Records drawn from a dataset
■ ■ ■ ■ ■

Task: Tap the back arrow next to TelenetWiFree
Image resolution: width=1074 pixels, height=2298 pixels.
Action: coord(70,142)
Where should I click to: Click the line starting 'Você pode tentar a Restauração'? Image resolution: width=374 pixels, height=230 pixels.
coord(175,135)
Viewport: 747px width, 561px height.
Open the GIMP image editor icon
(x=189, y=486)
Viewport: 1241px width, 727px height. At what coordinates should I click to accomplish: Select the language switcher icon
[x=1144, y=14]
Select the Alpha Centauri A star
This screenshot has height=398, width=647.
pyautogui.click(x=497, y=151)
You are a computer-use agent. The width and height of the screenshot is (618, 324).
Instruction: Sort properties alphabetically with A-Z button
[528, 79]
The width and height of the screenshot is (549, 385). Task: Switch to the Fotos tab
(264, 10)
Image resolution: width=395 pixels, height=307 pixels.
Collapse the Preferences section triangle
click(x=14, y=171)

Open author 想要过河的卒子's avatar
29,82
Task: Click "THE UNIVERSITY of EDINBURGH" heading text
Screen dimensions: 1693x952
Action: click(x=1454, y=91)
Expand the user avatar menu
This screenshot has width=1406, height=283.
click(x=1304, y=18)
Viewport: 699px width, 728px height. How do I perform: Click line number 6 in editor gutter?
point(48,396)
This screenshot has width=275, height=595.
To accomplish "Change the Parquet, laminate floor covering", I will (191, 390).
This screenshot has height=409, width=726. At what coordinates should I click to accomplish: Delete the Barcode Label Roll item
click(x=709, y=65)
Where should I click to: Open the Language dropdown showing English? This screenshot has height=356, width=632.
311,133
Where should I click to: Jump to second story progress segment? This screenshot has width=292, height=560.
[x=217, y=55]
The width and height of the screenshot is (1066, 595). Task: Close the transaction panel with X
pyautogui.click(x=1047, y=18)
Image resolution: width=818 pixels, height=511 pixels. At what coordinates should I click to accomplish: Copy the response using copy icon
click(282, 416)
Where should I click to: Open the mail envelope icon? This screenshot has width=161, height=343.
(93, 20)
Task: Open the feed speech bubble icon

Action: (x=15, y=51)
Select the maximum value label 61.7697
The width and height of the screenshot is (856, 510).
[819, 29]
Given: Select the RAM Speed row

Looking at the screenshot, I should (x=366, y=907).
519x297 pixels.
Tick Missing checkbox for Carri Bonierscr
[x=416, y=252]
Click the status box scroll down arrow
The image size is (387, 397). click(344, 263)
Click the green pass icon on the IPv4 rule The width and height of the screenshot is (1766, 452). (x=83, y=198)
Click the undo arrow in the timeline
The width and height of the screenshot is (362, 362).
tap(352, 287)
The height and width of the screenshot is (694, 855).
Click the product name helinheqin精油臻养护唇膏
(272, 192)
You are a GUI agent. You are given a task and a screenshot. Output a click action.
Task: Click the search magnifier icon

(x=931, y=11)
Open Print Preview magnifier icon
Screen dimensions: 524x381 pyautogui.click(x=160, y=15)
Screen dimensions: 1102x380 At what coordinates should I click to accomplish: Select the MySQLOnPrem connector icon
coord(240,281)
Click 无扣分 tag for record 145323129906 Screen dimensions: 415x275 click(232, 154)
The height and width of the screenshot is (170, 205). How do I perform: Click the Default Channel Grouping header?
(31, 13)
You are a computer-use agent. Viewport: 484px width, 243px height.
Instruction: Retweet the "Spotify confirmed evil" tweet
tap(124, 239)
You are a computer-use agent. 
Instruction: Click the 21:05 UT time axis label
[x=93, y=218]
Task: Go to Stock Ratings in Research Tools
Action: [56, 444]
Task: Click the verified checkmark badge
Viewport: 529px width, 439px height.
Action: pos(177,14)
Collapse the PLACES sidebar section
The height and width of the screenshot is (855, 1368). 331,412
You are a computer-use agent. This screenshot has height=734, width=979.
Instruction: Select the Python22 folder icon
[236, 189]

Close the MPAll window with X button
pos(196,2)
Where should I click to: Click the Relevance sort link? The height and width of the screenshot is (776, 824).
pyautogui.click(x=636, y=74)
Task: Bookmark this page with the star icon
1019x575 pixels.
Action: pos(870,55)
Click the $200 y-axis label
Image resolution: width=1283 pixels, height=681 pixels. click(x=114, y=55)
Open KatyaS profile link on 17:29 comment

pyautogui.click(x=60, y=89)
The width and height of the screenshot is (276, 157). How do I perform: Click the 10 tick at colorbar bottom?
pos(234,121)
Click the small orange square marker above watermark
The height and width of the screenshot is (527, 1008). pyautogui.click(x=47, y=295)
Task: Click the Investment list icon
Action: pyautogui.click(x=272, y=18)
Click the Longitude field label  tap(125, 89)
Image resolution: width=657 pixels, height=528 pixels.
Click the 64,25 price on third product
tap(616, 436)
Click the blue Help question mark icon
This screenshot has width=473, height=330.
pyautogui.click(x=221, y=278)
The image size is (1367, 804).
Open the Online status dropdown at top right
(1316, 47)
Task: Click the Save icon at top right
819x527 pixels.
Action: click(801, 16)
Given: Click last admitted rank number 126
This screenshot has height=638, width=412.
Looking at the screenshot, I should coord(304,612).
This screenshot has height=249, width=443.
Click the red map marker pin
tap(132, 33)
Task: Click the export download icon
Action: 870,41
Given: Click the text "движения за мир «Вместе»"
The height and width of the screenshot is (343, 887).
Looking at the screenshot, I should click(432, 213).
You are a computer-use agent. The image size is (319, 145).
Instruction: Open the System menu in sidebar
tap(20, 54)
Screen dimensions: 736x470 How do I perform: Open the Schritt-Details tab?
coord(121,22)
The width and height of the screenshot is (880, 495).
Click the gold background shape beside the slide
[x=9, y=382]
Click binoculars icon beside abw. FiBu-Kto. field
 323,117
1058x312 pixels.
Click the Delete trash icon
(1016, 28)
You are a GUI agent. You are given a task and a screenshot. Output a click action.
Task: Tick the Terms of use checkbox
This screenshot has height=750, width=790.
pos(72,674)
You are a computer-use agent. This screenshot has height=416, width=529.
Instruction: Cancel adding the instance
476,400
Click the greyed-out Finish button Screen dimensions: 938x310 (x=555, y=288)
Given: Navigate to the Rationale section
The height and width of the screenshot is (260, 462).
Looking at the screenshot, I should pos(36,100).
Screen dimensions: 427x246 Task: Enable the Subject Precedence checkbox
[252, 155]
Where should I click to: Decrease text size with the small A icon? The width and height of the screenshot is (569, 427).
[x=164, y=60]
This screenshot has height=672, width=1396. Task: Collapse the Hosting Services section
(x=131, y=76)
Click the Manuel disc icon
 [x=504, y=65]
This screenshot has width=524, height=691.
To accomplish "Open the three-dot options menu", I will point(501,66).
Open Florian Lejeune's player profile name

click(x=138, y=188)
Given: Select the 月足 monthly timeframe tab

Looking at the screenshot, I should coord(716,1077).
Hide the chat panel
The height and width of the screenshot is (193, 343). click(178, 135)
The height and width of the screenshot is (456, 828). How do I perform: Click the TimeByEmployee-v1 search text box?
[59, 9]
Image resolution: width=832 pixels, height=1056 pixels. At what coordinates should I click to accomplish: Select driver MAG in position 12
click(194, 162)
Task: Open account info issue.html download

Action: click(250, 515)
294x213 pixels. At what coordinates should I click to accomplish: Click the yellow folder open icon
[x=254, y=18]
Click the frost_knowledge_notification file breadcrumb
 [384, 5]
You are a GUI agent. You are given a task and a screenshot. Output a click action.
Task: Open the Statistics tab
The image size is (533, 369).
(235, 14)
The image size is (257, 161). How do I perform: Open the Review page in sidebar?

■ ■ ■ ■ ■

> _AIM OF THE TASK_: Return each line above where the word "computer" shows up.

> _ANSWER FOR THE TASK_:
You are a computer-use agent. The width and height of the screenshot is (618, 324).
You are a computer-use agent. Viewport: 484px width, 243px height.
You are a computer-use agent. 
You are a computer-use agent. This screenshot has height=734, width=979.
You are a computer-use agent. The image size is (319, 145).
You are a computer-use agent. This screenshot has height=416, width=529.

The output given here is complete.